天神宮のケヤキ(西側の株)
(平成9.3.26撮影)
岩下の集落の中ほどに、お宮(天神宮)を覆〔おお〕うケヤキの大木があります。これが「天神宮のケヤキ」で、長野県の巨木ベスト・テン(1989年環境庁調べ、目通り幹囲で比較)の第五位にあたる(ケヤキだけでみると第二位にあたる)大木です。
木は東西に約6m離れて二株あります。西側の株が特に太く、その目通り幹囲13.5m、樹高約15m、枝張りは四方へ約15mあり、りっぱです。東側の株はもともとは三本立ちで、うち二本は枯れ株となって根元だけが残っています。育っている株は目通り幹囲9.7m、樹高約15m、枝張り5 - 8m。
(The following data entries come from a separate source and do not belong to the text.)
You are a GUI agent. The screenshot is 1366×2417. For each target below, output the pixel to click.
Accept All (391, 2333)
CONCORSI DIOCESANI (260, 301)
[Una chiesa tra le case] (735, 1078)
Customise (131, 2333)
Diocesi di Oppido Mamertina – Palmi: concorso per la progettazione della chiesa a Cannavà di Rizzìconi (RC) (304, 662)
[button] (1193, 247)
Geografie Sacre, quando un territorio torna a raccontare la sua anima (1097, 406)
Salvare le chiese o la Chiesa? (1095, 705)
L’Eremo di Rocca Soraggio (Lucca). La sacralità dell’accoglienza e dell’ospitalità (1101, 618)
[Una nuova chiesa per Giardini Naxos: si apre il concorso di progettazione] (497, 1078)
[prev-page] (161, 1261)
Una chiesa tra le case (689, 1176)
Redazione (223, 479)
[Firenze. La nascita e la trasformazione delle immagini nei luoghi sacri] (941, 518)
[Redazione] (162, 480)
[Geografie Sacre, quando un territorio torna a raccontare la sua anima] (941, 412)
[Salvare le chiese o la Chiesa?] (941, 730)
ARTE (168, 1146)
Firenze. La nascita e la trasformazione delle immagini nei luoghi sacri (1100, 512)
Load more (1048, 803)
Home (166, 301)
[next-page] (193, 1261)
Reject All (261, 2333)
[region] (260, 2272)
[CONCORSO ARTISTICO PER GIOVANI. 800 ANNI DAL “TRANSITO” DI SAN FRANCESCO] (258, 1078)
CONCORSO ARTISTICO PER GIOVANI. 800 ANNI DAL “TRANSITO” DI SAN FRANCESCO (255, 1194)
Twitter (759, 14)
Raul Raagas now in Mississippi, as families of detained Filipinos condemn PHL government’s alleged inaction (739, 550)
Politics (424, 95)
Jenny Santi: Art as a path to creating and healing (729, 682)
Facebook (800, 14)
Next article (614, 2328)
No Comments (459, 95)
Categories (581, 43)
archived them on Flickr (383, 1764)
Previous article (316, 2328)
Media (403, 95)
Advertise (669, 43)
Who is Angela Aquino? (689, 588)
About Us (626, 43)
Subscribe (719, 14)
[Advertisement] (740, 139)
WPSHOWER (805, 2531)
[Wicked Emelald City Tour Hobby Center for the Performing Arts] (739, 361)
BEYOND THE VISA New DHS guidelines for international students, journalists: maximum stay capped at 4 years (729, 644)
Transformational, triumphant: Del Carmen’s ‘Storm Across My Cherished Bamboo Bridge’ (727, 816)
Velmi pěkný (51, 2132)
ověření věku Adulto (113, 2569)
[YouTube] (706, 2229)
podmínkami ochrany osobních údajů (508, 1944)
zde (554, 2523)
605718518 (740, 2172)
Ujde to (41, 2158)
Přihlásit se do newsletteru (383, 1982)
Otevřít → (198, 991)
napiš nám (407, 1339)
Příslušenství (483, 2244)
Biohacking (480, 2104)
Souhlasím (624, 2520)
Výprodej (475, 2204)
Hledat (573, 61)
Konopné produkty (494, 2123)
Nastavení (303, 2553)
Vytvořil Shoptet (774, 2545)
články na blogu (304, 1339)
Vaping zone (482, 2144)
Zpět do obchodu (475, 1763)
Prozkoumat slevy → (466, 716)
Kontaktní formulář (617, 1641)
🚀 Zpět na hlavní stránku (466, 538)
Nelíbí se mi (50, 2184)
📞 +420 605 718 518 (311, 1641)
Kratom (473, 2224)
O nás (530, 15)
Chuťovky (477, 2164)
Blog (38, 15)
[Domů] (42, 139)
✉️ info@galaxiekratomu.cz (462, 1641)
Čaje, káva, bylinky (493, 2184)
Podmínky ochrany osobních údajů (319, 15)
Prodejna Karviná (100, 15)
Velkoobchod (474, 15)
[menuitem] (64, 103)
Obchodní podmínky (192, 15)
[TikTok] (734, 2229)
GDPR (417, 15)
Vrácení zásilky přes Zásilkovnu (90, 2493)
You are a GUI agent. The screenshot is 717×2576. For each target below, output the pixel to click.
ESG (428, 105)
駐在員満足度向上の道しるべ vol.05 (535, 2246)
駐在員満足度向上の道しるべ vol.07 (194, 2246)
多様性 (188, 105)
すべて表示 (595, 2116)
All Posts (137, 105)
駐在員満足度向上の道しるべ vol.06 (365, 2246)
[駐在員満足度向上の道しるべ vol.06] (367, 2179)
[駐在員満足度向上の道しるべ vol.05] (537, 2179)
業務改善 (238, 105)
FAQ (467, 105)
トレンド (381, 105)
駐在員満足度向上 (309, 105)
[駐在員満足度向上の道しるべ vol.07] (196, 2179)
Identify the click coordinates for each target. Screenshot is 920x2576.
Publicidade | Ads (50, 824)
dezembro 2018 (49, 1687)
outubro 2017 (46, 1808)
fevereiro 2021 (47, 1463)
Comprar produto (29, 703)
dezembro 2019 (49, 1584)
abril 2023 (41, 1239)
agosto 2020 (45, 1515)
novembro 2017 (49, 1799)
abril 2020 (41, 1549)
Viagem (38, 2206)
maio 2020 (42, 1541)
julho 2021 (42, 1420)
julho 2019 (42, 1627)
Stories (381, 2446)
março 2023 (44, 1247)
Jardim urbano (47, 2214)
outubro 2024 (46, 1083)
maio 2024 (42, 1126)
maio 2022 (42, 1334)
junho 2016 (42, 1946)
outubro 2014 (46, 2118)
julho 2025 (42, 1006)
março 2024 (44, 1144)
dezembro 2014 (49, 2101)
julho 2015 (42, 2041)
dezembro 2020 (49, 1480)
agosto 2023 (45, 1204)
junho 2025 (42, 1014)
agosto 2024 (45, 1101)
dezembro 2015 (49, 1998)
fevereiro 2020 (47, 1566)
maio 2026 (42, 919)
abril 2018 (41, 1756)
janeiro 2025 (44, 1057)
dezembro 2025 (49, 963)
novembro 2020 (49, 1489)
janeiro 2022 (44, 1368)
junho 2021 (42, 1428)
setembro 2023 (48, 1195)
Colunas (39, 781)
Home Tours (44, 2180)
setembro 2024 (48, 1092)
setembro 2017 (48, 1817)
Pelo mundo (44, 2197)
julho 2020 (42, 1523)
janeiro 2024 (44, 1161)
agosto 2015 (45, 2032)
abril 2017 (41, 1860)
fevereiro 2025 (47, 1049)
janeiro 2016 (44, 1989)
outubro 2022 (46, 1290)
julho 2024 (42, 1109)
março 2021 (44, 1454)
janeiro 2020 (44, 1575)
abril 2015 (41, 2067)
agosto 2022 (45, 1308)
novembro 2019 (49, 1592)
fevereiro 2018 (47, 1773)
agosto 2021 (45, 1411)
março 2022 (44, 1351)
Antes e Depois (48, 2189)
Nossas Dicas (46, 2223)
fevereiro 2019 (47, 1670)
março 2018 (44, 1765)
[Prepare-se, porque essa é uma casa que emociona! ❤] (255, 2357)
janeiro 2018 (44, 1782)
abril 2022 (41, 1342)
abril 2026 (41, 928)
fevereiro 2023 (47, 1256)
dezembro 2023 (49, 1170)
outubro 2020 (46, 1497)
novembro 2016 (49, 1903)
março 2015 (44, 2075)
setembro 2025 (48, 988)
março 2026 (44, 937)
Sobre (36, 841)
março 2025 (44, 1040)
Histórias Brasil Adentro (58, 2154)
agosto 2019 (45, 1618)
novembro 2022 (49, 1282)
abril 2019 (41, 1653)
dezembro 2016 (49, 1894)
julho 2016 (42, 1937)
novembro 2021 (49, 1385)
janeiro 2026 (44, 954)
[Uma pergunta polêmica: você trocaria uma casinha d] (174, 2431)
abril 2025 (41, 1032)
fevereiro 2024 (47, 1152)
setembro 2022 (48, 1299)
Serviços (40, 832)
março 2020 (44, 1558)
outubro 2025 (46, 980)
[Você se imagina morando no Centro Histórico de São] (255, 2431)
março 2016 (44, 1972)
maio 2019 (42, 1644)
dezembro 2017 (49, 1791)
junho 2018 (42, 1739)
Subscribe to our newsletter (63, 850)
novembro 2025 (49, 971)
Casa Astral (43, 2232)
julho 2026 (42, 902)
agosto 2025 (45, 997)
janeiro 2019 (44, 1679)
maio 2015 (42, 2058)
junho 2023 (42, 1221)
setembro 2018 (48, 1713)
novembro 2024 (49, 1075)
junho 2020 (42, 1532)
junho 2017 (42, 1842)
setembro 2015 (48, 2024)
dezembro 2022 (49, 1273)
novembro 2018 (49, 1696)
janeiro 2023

東西の両株とも落雷のあったことを物語る大きなうろ(空洞)と焼け跡がありますが、焼け残ったところの樹皮がよく育って今のような大木になりました。見るからにケヤキのたくましい生命力を感じさせます。(落雷や焼けたのがいつのことか不明です)
国道18号線から見た枝ぶり(平成9.3.26撮影)
この木に落ちた雷を村人〔びと〕が捕〔つか〕まえたところ、「これからは岩下へは絶対に落ちない。」と約束したので天へ帰してやったという言い伝えがあります。木の幹には爪〔つめ〕でひっかいたようなささくれがあり、それが「雷さんがあわてふためいて天へ上がったときの爪跡〔つめあと〕だ。」とか、木の中ほどにある大きなこぶは「あれは雷さんのおへそだ。」と、村人は言っています。木の太さからみて、市内で生育しているケヤキの中では最も古い木と思われ、「大六のケヤキ」とともに上田市の誇る大木です。